David Macfarlane
Top executives at the country’s largest channel for funding to non-profit organisations, the National Development Agency (NDA), are apparently flouting the agency’s own funding procedures. And, while NGOs serving South Africa’s poorest citizens struggle to remain afloat as the NDA continues to be chronically unable to disburse funds at its disposal effectively, the agency’s chief stands accused of lavishing funds on projects with which he has personal connections.
NDA insiders accuse acting CEO Delani Mthembu of bias towards certain projects based in his home province of KwaZulu-Natal.
The Mail & Guardian has seen documents concerning three projects in the province that have received NDA funding ranging from R270 000 to R5-million.
In total these three projects have received more than R7-million. Comparison with figures the NDA supplied to the M&G last week shows this is more than 60% of the amount the agency allocated to projects in the whole of KwaZulu-Natal between May 2000 and December last year.
In each case, the M&G has been told, NDA funding procedures were ignored, and in each case Mthembu has family or other personal connections with the projects in question.
Asked about this, Mthembu said: “I wish to assure you that the NDA’s assessment, approval and disbursement process is a thorough one that is undertaken by all board members. Also my involvement in NGOs and other private, independent entities is public knowledge and I declare conflicts of interest whenever necessary.
“As a committed citizen of the country, I have been and continue to be involved in development projects and programmes, not only in KwaZulu-Natal but also throughout the country.”
However, NDA sources say about 70% of NDA-funded projects in KwaZulu-Natal are “not genuine”, meaning the projects don’t exist or were formulated only after receiving NDA funding.
Mthembu did not answer questions about how their funding applications were assessed.
The core function of the NDA, which was established by a 1998 Act, is to channel government and donor funds to non-profit organisations in their battle against poverty a function it has been struggling to perform since opening its doors in April 2000. As a result, a wide range of the country’s high-priority areas remains seriously neglected adult education (including literacy training), early childhood development, HIV/Aids awareness, domestic violence, land reform, human rights education and rural local government, among others.
The M&G reported on several occasions last year that the NDA was consistently falling well short of its disbursement targets. Last week Mthembu told the M&G that the NDA disbursed more than R142-million between May 2000 and December last year. The NDA’s own figures show that this is less than half the money the agency had available for disbursement in that period.
Large numbers of cash-strapped NGOs are still waiting for the NDA to assess their funding applications, and in some cases even to return phone calls. One has had to submit its application three times: the NDA lost the first, which the NGO hand-delivered in April; lost the second, hand-delivered in June; and eventually gave a reference number in December to the third application. Nine months after the NGO’s first application, it still awaits the NDA’s assessment.

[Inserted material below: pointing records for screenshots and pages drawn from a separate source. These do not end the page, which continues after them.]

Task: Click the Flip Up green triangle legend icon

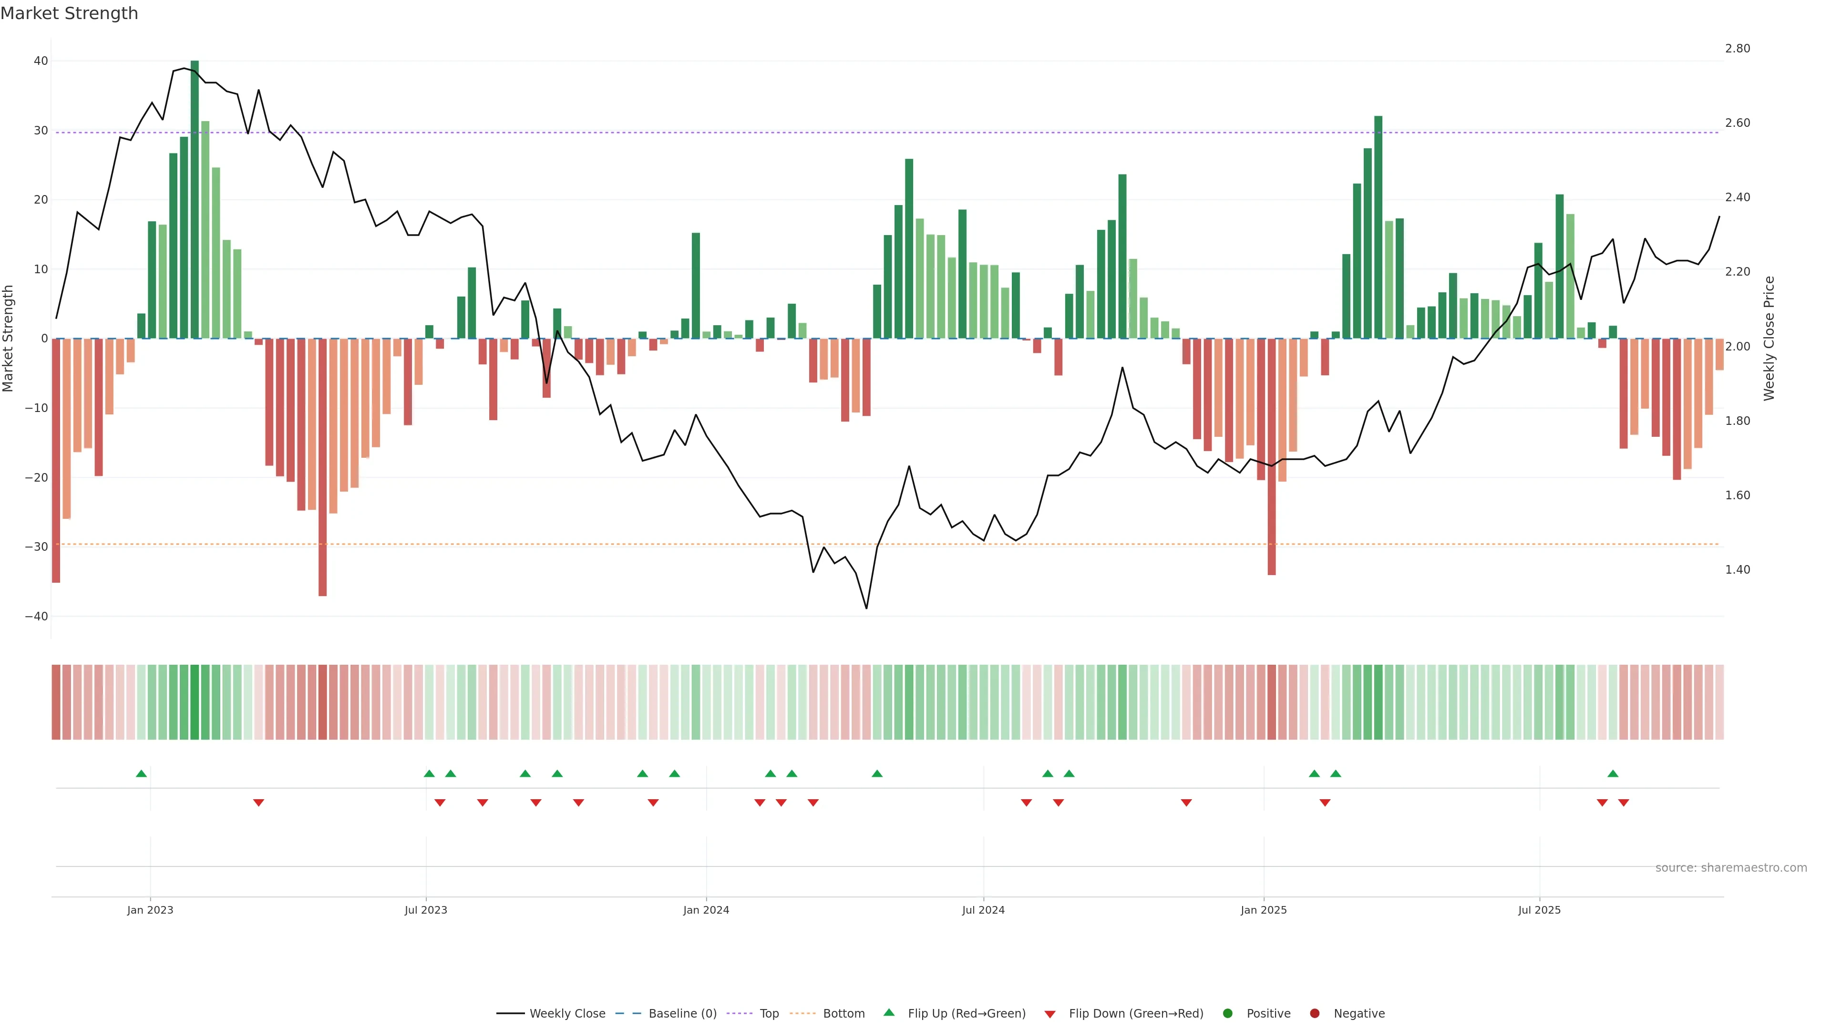Action: [x=888, y=1012]
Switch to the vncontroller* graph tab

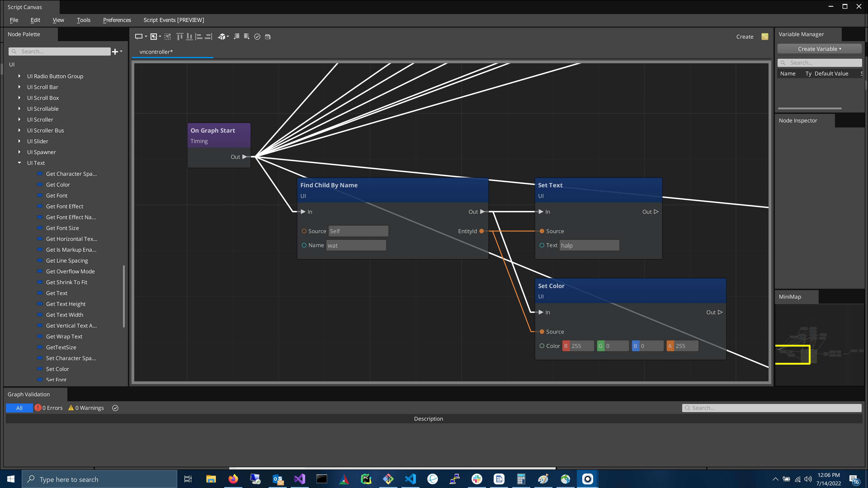[156, 52]
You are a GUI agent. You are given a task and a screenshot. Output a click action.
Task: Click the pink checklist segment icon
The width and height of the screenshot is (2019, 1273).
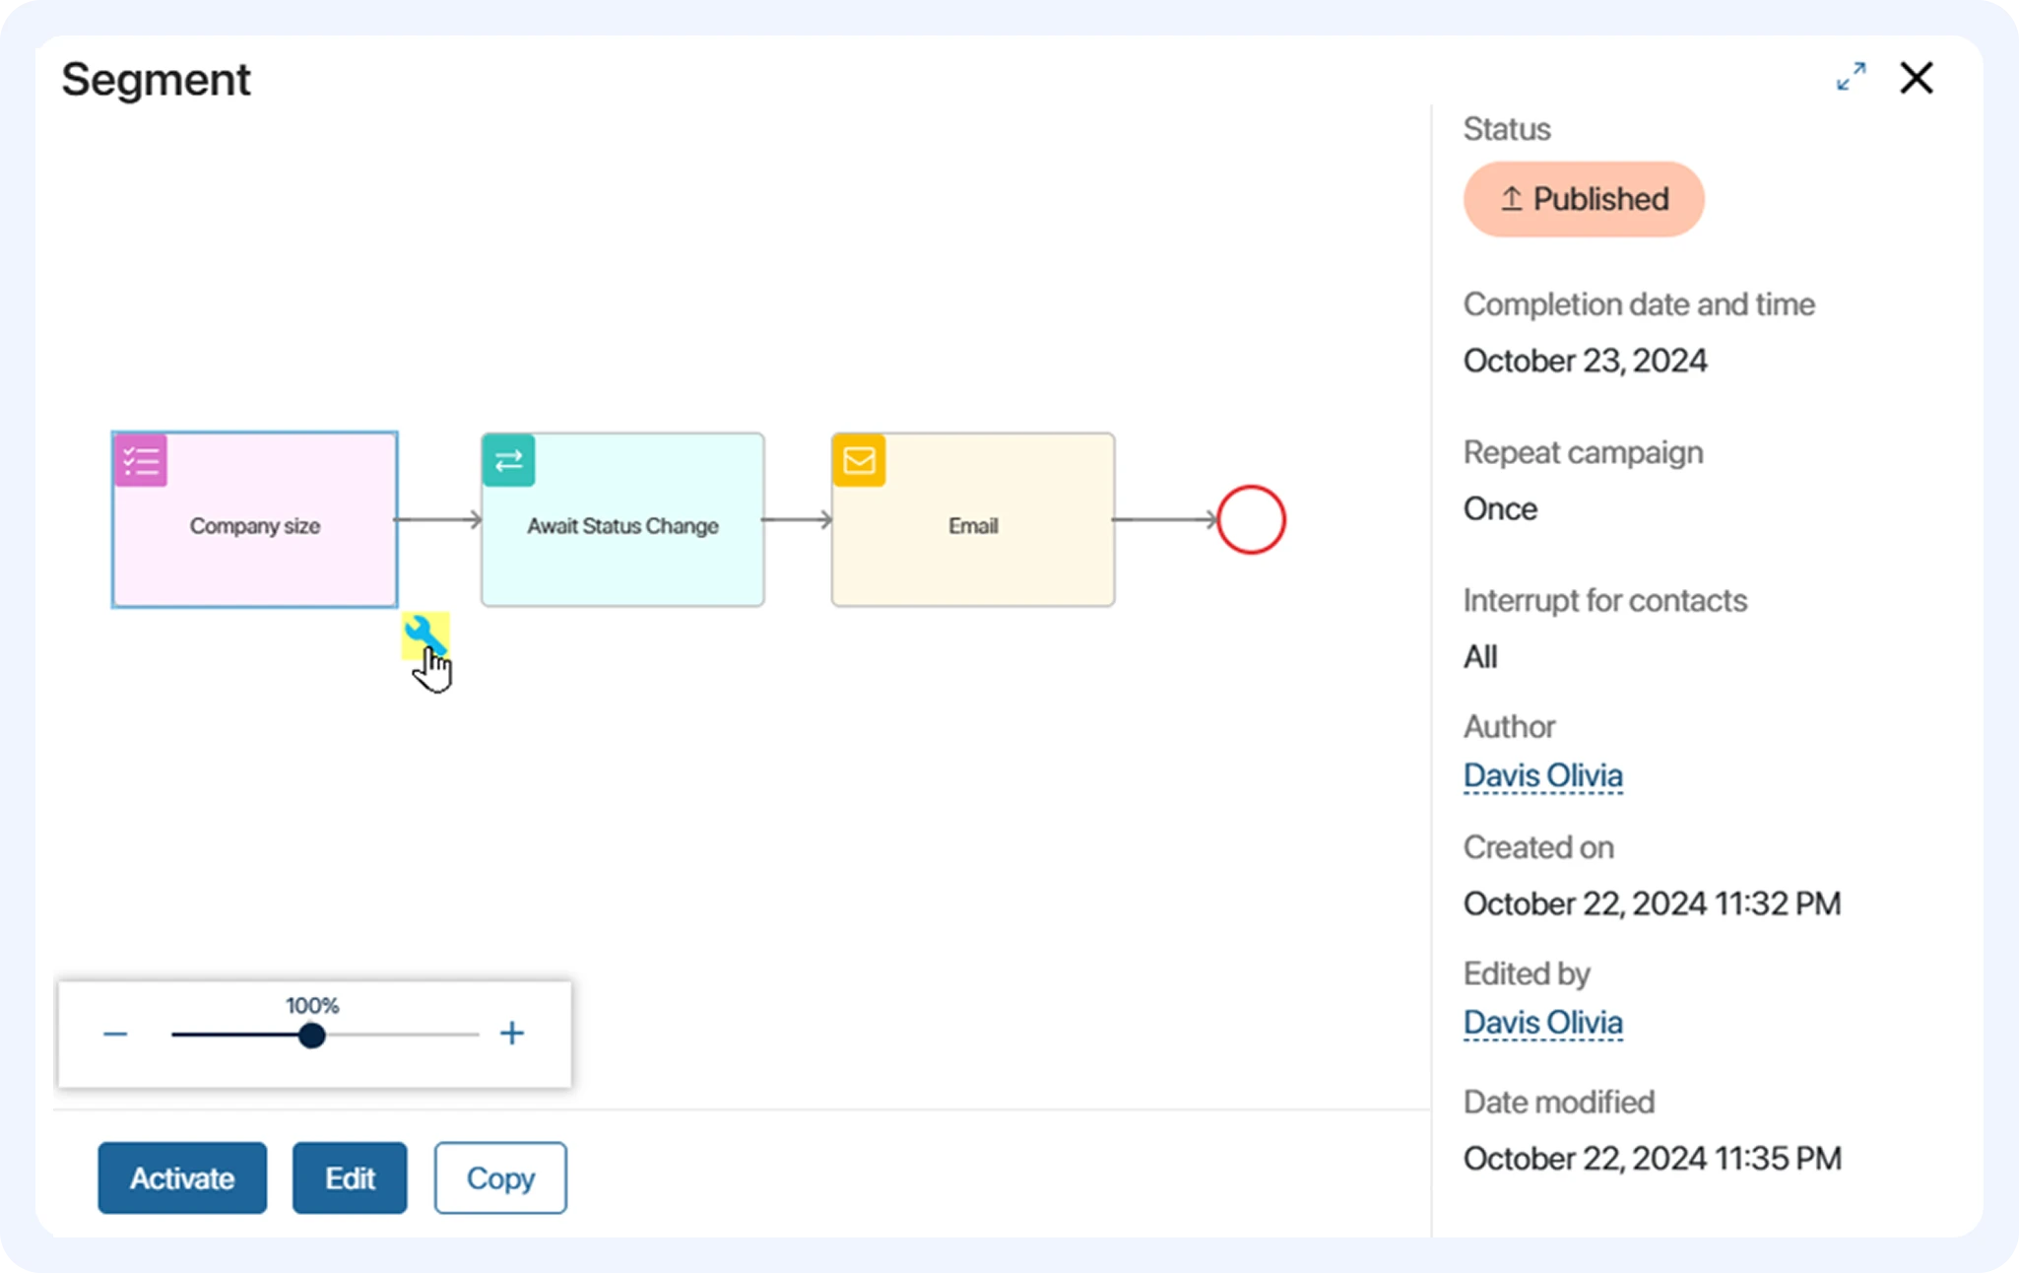(x=141, y=460)
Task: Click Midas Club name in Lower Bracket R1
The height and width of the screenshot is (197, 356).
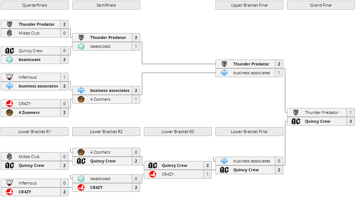Action: (x=29, y=157)
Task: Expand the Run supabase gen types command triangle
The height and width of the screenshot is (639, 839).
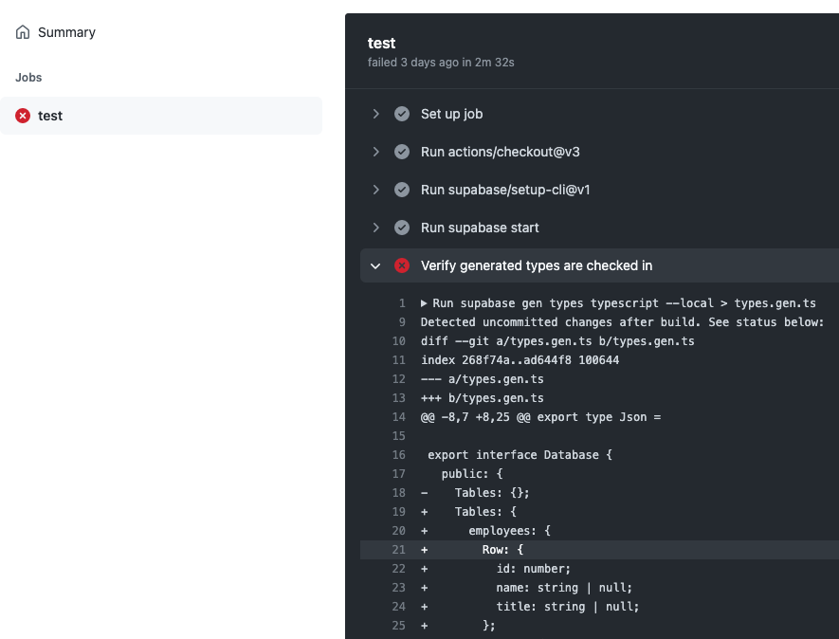Action: click(424, 303)
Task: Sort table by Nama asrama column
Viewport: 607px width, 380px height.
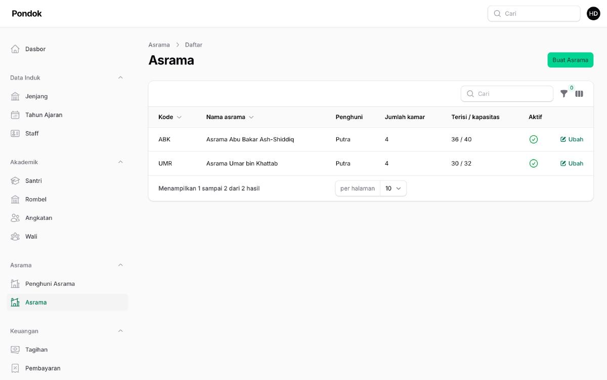Action: [x=230, y=117]
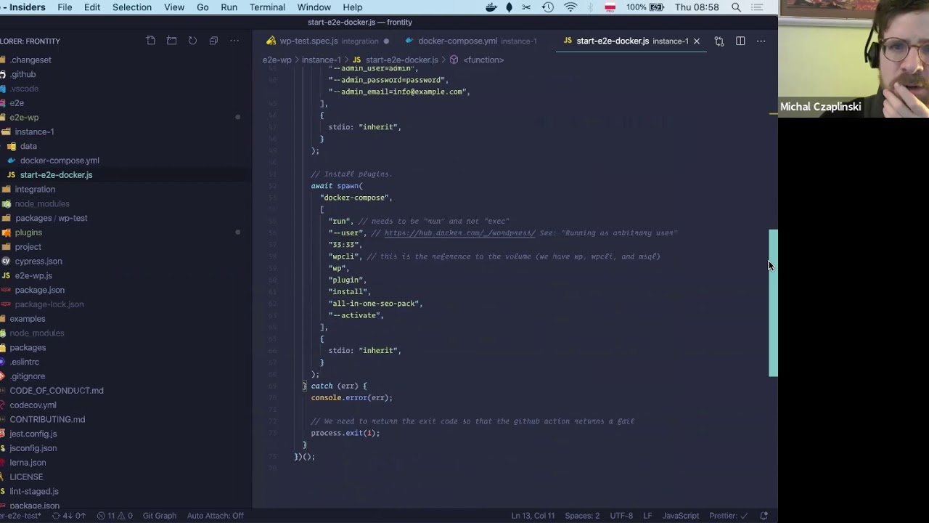Split the editor to the right
The width and height of the screenshot is (929, 523).
740,41
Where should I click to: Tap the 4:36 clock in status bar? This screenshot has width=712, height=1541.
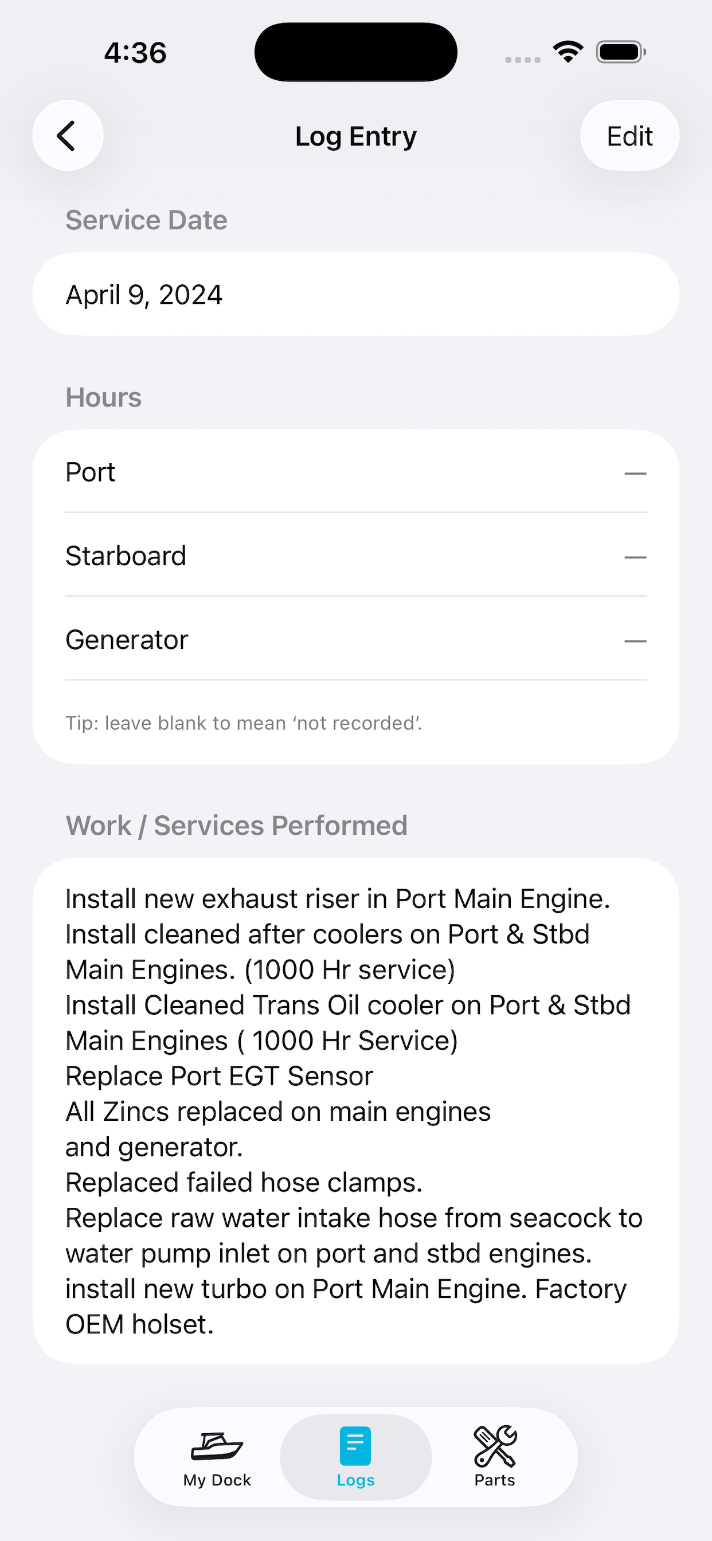(135, 53)
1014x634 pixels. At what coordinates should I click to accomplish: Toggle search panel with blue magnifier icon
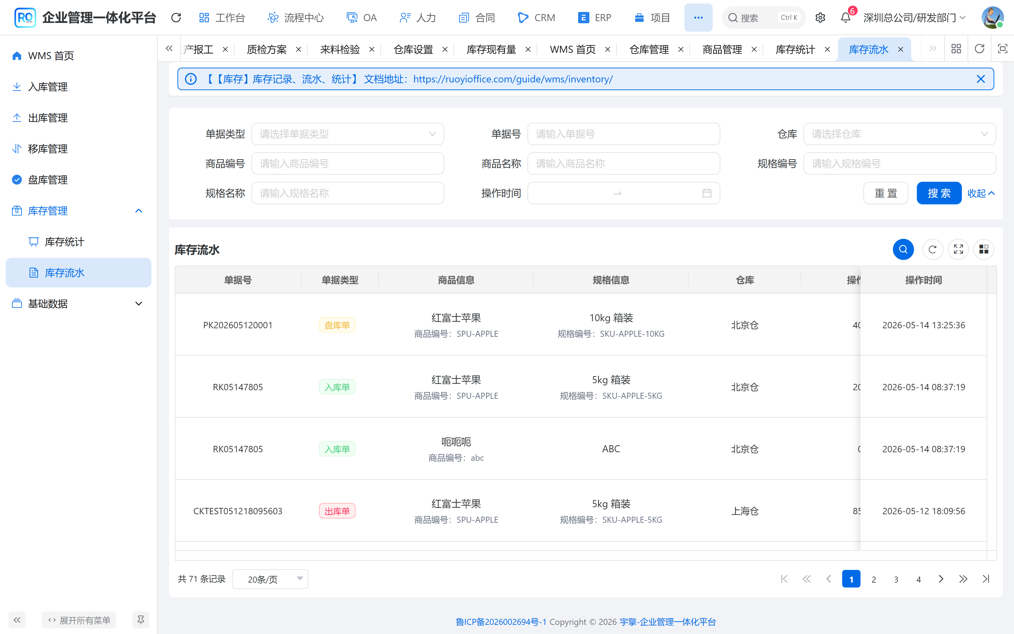tap(903, 249)
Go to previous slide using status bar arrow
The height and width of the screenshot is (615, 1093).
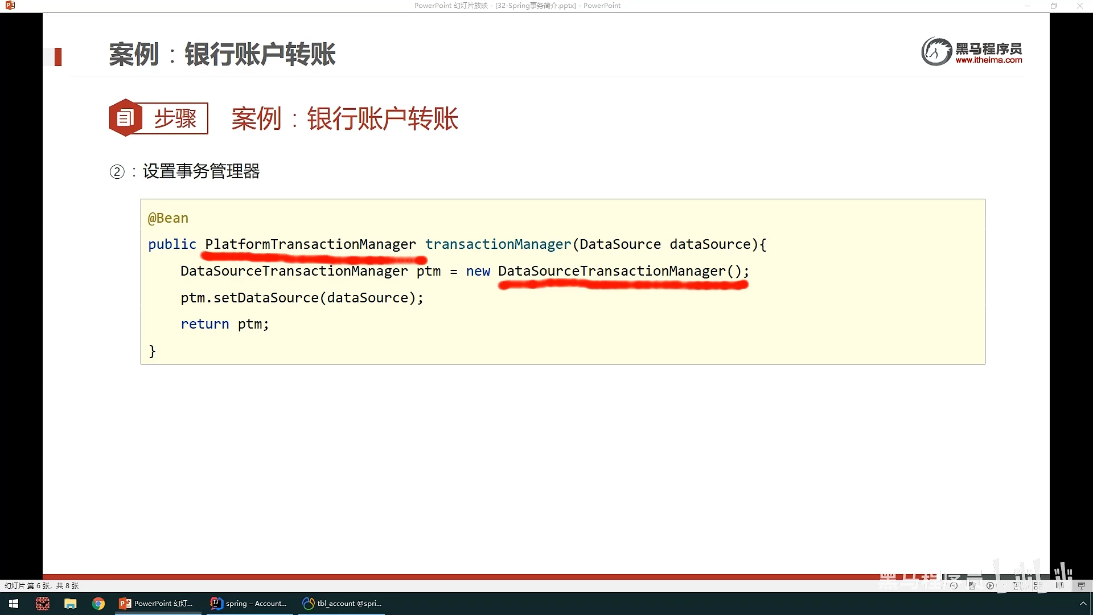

At a recent Southern Africa Institute of Fundraising workshop, about half the participants felt they “should give up on the NDA”, an NGO source says.
“Mention the NDA and NGOs roll their eyes … They feel they might as well put their fundraising energies elsewhere as they’re nearly going bankrupt waiting for the NDA.” Representatives from organisations involved in human rights education, the disabled, small business, job creation, early education and welfare attended the workshop.
Amid mounting controversy last year around the NDA’s performance, the government announced in September that it was shifting responsibility for the agency from the Ministry of Finance to the Ministry of Social Development. Minister of Social Development Zola Skweyiya said at the time an audit of the NDA was necessary “so that its problems are known to everyone in South Africa”. Skweyiya has said nothing since then about this audit, and did not respond to the M&G’s faxed questions last week.
One beneficiary of more than R5-million in NDA funding is a trust in KwaZulu-Natal that boasts Mthembu’s brother as a board member, the M&G has been told. Especially favoured by Mthembu, the Uphaphe Empowerment Trust aims to help subsistence and small-scale farmers gain access to markets. But M&G sources say NDA funding procedures were not followed, and the project is “a spectacular failure”.
Another organisation, the Ethalaleni Development Trust, is apparently based in Mthembu’s hometown. It targets rural women and youth for skills training, and recently received more than R1,5-million from the NDA. Yet this trust, insiders say, has three different NDA-allocated reference numbers for the same project, and has received multiple, overlapping grants as a result. Relatives of Mthembu are involved in this trust too, it is understood.
“There’s no proper assessment,” the M&G has been told. “It’s a chronic problem. NDA management relish this chaos, because it means they can do what they want.”